Anna-Bella Papp at Nasher Sculpture Center

Anna-Bella Papp, in her debut American Museum exhibit, presents a series of clay tablets at the Nasher Sculpture Center, Dallas. Arranged on a series of tables within the Renzo Piano architecture, her small works are flooded with natural light, humble in repose, or at least laying flat, demanding a meandering navigation of bent observation. Slight in scale, approximately the size of a book, each piece offers a different tableau: minimalist forms, architectural elements, flattened perspectives, proposals for land art, or Martian carvings. Each piece presents a Gestalt unity with careful construction speaking of vaguely familiar, but cautiously eradicated, source material. Glancing to the next piece for elucidation often proves futile: there seems to be no singular motif besides the basic rectangular shape and manner of display. As such, the exhibit proffers an eccentric set of forms linked more by materiality, scale, and a delicately refined craft that feels inspired by high modernism while combatting it.

Exhibiting at Stuart Shave Modern Art, London, Papp’s pedigree alone begs for a closer inspection of such subdued works. Functioning intimately they tend to rebel against the natural evolution of museum exhibits. For example: the Nasher currently has on display a Heatherwick Studios design exhibition, which is stacked with superficially awesome (or pretentiously ridiculous) design solutions fabricated at a tremendous scale and cost. Positioned away from the main gallery space Papp’s works become casual, perhaps boring, by contrast. Clearly hand made and suggestive of prototypes for molds the small blocks demure to participate in the ongoing need for spectacle, grand scale or material innovation as a means to communicate. They instead offer a reduced posture, literary and poetic, through edited content that opens narrative: a bulging curve acts as a burial mound or slice of an airplane wing, at once becoming both aeronautics and religion, while the piece adjacent has a perfectly removed rectangle stacked on top, a Mono-Ha movement, forming a tiered pavilion or possibly an Atari invader (Untitled, 2014 for both).

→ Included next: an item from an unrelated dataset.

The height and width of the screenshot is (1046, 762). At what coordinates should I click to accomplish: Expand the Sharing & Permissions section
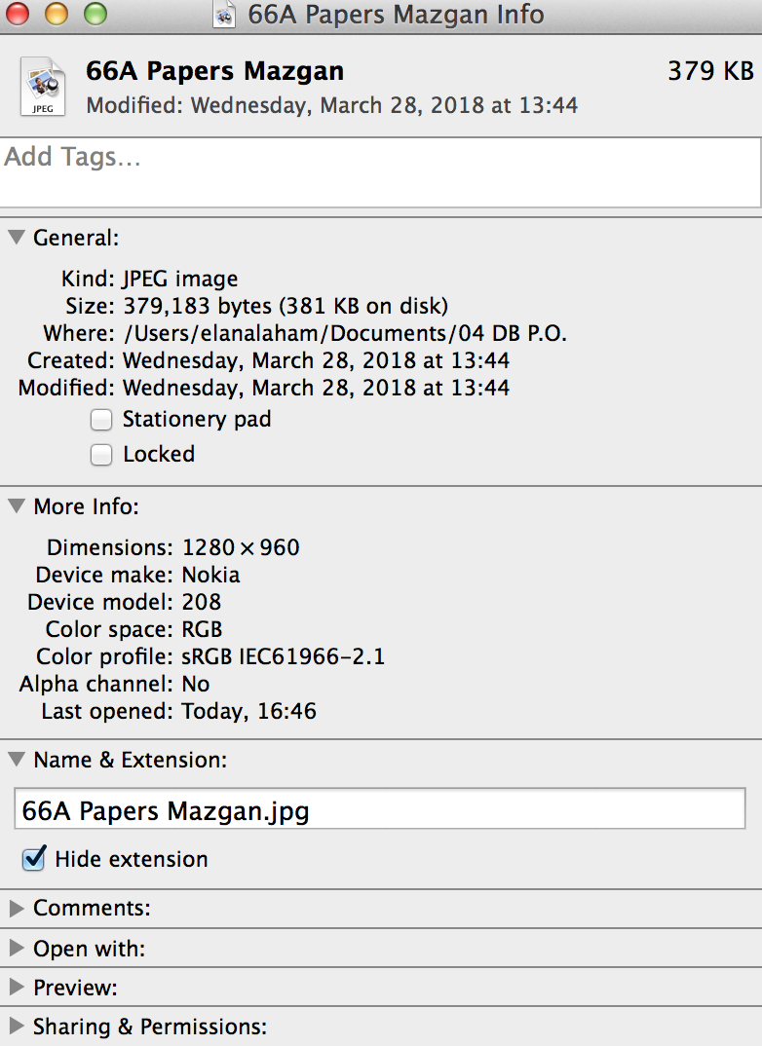17,1026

With such vast differences in possible interpretation there is a tendency to rely on the Nasher’s exhibit text, which references Masaccio, Naguchi and Roman tile floors with eloquent, sweeping associations. All of which feels accurate and enlightening. Notorious for allowing broad interpretation, the minimal modernist aesthetic of clean, reductive form is heavily employed in the majority of Papp’s work. The series of incised excavations, perspectival angles, and blocky protrusions meet the requirements for sophisticated craftsmanship and purposeful obtusity necessary to signal a language of modernism, or at least reference Judd’s philosophy of “you should have a definite whole and maybe no parts, or very few,” and thus open themselves to a recognized system of interpretation where every addition/subtraction carries meaning.

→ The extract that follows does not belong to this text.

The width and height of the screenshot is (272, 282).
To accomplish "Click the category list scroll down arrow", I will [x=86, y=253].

However, throughout the exhibit the initial impression of the visual language is confounded. Primarily, the pieces feel too specific or clearly design based to be attempting a universal vision, generating a desire to pinpoint source material or imaginatively dream of possible implementation on larger scales. Further thwarting the initial impression of modernist design is the inclusion of the comic non-sequitur: a delicate line breaking and forcing a lion to jump the gap, or an entombed column tilted and purposeless. (Occassionally a Ripe Apricot Fell to the Ground and Untitled, 2013). The visual puns allow the pieces to be returned a sense of humanity at odds with the rigid forms. The works are quietly, humbly rebelling, flat on their back, against the need for objects to be more grand than individuals.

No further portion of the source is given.